The Defiant

SafeDollar Stablecoin Plummets to Zero After Exploit

The value of SafeDollar (SDO), an algorithmic stablecoin intended to be pegged to $1, has dropped to zero after a $248K exploit on Polygon. In a post-mortem analysis published on June 28, SafeDollar reported it had lost $202K of USDC and $46K of USDT as a result of an attack on one of its pools…

By: Dan Kahan Loading...

SafeDollar Stablecoin Plummets to Zero After Exploit

The value of SafeDollar (SDO), an algorithmic stablecoin intended to be pegged to $1, has dropped to zero after a $248K exploit on Polygon.

In a post-mortem analysis published on June 28, SafeDollar reported it had lost $202K of USDC and $46K of USDT as a result of an attack on one of its pools for the deflationary PlexCoin (PLX) token, which burns 0.15% every time a user deposits into the pool. By providing liquidity to the pool, users could farm SDO rewards which, like other stablecoins, were intended to be safer and less volatile than the majority of crypto tokens.

Infinite Mint Exploit

The exploit happened in the PLX version 1 pool. SushiSwap core developer and security researcher Mudit Gupta took to Twitter to explain what happened. Gupta wrote, under ideal circumstances, any associated burn fees would be paid by the user upon withdrawing their tokens from a reward pool. But due to a bug, every withdrawal burned PLX in SafeDollar’s pool, which allowed the attacker to deplete the pool’s PLX supply by repeatedly depositing and withdrawing tokens in a loop. Then once the pool’s PLX balance was low enough, the attacker could take advantage of the artificially increased SDO reward rates due to the reward being calculated based on the pool’s total holdings.

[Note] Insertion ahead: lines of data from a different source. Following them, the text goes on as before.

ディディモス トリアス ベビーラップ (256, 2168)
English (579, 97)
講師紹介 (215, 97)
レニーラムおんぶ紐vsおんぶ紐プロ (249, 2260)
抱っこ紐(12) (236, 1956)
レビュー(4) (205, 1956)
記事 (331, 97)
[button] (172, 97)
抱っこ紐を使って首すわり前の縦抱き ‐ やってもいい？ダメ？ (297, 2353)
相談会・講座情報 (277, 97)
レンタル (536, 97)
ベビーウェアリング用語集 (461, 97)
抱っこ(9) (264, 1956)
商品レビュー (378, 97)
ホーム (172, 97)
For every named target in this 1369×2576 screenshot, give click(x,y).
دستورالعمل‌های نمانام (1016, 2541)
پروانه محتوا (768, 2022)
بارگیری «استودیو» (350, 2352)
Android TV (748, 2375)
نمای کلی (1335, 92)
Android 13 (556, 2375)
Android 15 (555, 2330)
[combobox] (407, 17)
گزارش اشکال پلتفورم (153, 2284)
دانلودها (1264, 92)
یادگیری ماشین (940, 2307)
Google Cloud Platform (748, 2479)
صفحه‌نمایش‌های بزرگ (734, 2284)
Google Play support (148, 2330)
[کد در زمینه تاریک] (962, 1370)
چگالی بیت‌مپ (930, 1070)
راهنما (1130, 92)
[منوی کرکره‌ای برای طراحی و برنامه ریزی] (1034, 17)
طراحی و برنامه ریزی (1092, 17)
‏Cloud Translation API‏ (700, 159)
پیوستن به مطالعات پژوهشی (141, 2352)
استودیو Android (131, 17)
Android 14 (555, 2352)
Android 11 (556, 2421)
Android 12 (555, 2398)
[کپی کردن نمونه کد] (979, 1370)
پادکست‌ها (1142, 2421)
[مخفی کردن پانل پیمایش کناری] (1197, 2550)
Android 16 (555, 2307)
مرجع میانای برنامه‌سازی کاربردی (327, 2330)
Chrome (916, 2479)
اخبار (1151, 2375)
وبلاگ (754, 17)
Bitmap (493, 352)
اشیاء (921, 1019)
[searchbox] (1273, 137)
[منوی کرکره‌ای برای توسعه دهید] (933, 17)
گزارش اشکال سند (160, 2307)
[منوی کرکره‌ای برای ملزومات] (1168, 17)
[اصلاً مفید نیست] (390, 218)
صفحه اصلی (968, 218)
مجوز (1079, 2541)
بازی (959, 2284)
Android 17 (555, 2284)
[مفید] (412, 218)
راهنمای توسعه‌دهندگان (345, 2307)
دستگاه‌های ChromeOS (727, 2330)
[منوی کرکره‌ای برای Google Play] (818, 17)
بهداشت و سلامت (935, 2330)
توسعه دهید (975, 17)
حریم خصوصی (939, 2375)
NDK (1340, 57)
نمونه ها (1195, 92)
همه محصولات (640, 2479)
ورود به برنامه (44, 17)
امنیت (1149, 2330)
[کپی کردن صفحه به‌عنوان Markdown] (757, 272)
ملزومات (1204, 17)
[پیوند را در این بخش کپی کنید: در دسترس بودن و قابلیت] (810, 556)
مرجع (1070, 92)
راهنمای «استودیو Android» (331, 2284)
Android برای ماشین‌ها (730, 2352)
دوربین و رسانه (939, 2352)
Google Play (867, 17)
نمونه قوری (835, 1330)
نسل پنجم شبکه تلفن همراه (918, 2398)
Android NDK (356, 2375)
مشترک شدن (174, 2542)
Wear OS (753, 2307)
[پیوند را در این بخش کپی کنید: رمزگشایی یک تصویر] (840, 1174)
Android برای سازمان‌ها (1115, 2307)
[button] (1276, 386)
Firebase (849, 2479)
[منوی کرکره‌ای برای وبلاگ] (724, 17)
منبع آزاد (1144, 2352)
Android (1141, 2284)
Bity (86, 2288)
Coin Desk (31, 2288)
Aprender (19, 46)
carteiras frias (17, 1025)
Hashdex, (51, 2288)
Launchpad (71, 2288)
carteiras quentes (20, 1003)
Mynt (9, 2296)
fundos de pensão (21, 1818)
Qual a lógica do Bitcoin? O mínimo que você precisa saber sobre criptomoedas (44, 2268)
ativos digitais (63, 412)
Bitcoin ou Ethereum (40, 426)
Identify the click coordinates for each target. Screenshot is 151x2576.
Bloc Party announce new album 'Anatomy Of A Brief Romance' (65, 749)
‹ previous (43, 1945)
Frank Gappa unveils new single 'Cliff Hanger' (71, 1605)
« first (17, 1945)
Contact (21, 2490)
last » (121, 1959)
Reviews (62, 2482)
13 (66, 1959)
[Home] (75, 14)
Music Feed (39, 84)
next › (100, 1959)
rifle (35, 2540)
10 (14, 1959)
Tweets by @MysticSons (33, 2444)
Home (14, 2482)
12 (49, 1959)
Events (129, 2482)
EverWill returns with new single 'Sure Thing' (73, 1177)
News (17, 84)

Gupta called this an “infinite mint exploit.”

Through this method, the attacker claimed $250K in SDO rewards, which they immediately dumped for USDC and USDT through SafeCoin’s USDC/USDT liquidity pools. And everyone else who held SafeDollar was left holding a bag with a broken stablecoin.

Not-So-Stable Coins

SafeDollar said it will announce compensation and a future plan in another article, but there’s a good chance the SDO token will never recover. Oftentimes, it only takes one exploit for a stablecoin to topple completely. With so many other protocol options on the market, users typically take their capital elsewhere as soon as trust erodes. After all, if a stablecoin can be exploited, then it loses its entire purpose.

This is the second Polygon-based stablecoin to topple following an exploit in the past couple weeks. On June 16, Iron Finance flopped after a massive bank run, whereby users exploited the protocol’s two-token system (the IRON stablecoin pegged to $1 and the TITAN collateral token). Users first farmed endless TITAN tokens and then flooded the market with them, causing the IRON stablecoin to drop to a low of $0.58.

The SafeDollar crash serves as yet another cautionary tale for anyone investing in stablecoins to make sure their token of choice really is…well, stable.